Friday, November 19, 2010

"Romantic" nationalism and Israel's future

The late-18th and early-19th century rise of nationalism brought forth different concepts in the Americas and in Europe. For the United States, citizenship in the United States was seen as a choice: People came to the United States because they wanted to be part of America and its democratic system.

In Europe, the sense of nationalism was based on Romantic notions of "the people", each version of which (French, German, Italian) was assumed to have a set of identifiable, characteristic traits that gave them a cultural and spiritual kinship and made them a nation. That notion was reflected throughout the 20th century in citizenship laws that were based on ancestry as opposed to birthplace. So, for instance, a person born in Russia and living there their whole lives but whose grandparents were German, was entitled to claim German citizenship on that basis. While a Turkish person born in Germany to parents born in Germany would have to go through a much longer process to obtain German citizenship. (Americans sometimes wrongly assume that this procedure was particular to Germany. But it was the common approach in Europe since the 19th century.)

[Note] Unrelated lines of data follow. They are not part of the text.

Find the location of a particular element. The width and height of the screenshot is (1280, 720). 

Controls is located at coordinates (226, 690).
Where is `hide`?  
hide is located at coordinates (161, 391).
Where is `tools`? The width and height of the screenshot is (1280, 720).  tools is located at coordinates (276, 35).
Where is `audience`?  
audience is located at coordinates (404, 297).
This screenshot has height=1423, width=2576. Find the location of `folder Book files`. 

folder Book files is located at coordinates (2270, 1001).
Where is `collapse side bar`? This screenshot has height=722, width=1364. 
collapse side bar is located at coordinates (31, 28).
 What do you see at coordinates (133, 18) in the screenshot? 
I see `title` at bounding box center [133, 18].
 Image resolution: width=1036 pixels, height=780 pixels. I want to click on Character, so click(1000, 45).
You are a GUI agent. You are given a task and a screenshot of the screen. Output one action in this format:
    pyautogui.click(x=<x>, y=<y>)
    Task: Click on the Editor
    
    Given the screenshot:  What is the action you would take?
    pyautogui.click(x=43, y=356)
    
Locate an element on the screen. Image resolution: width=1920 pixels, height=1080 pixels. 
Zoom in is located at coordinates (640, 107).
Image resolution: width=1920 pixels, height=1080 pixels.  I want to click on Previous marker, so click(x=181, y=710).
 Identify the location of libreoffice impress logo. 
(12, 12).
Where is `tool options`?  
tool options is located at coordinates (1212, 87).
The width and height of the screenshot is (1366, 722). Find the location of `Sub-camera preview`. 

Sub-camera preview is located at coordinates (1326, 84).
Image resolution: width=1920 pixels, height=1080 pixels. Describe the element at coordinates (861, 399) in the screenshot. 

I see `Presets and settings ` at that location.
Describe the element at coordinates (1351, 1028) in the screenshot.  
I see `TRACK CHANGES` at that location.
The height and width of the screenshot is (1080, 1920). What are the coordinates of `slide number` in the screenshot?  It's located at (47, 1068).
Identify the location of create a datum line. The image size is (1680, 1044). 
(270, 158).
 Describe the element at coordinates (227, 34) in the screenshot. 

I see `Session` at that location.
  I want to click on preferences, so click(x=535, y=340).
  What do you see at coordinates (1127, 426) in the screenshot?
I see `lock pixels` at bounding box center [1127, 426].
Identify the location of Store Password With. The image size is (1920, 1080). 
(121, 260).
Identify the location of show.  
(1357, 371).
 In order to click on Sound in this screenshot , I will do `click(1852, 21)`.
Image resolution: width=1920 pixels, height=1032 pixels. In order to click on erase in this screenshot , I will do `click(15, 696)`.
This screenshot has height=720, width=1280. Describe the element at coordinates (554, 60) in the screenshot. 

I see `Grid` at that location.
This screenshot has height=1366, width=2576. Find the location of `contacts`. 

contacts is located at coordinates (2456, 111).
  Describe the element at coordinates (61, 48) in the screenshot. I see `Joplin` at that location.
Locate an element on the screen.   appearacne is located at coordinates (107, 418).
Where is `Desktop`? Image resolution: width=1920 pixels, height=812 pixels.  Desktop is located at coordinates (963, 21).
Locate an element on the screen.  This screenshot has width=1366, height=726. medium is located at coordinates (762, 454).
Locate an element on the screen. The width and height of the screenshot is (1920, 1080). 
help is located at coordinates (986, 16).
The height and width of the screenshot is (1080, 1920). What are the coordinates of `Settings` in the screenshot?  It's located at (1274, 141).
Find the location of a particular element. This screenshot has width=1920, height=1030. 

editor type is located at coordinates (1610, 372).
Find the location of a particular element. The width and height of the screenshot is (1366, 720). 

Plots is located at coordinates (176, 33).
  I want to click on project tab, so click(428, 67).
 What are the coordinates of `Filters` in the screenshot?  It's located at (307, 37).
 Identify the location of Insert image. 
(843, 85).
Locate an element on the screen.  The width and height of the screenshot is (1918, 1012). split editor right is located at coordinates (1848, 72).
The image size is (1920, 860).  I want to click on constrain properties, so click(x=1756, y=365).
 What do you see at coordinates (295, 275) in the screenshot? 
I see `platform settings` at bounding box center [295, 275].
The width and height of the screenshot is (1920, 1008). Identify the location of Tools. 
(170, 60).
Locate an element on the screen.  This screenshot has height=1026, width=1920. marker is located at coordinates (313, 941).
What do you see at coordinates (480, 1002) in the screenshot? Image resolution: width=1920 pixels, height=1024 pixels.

Carlo Strenger and Menachem Lorberbaum give us a thought-provoking reminder of that European approach to nationhood in Israel must choose between Enlightenment and Romanticism Haaretz 11/19/2010. They observe that in the much-discussed developments that will increasingly force Israel to choose between being a Jewish state and being a democracy, the Israeli right is increasingly embracing that old European style of Romantic nationalism:

There is nothing "Jewish" about political romanticism - if anything Jews were among its most prominent victims.

After two terrible wars in the first half of the 20th century, Europe came to realize the destructive power of romantic political language. It realized the devastating consequences that understanding sovereignty as the idealized expression of an ethnic group's connection to its land creates. Instead Europe has chosen to make the effort to define sovereignty in purely legal terms. It realized that the only viable alternative is to think about the state as a legal entity that accords all those who are citizens the same rights, no matter their ethnic provenance.

This is why the free world took very unkindly to Serbia's claims that Kosovo had been Serbian in times long gone, and that the time had come to redress the injustice done to Serbs in the Battle of Kosovo in 1983, and that Serbia had to reclaim its ancestral homeland.

This seems to raise the question: Isn't the right of the Jews to their ancestral homeland the foundation of Zionism, and the only justification Jews have for their own state? Is this not the very reason the Israeli right adopts political romanticism, the belief that that there lies some deep connection between land, peoplehood and sovereignty? Otherwise, the argument runs, we have no right to be here.

This is a completely wrong idea. One of the greatest achievements of classical Zionist diplomacy was the recognition accorded by the UN to the creation of Israel in 1947. The UN and indeed the international community realized that Jews have a need and a right for a state which they call their homeland, and in which they can fulfill their need for national self-determination. It did not do so on the ground that Jews had lived in historical Palestine two millennia earlier but looked to the needs and rights of the Jewish people today. Israel is an internationally recognized state, not on the basis of ancient history, but due to the recognition it enjoys as part of the international legal and political order.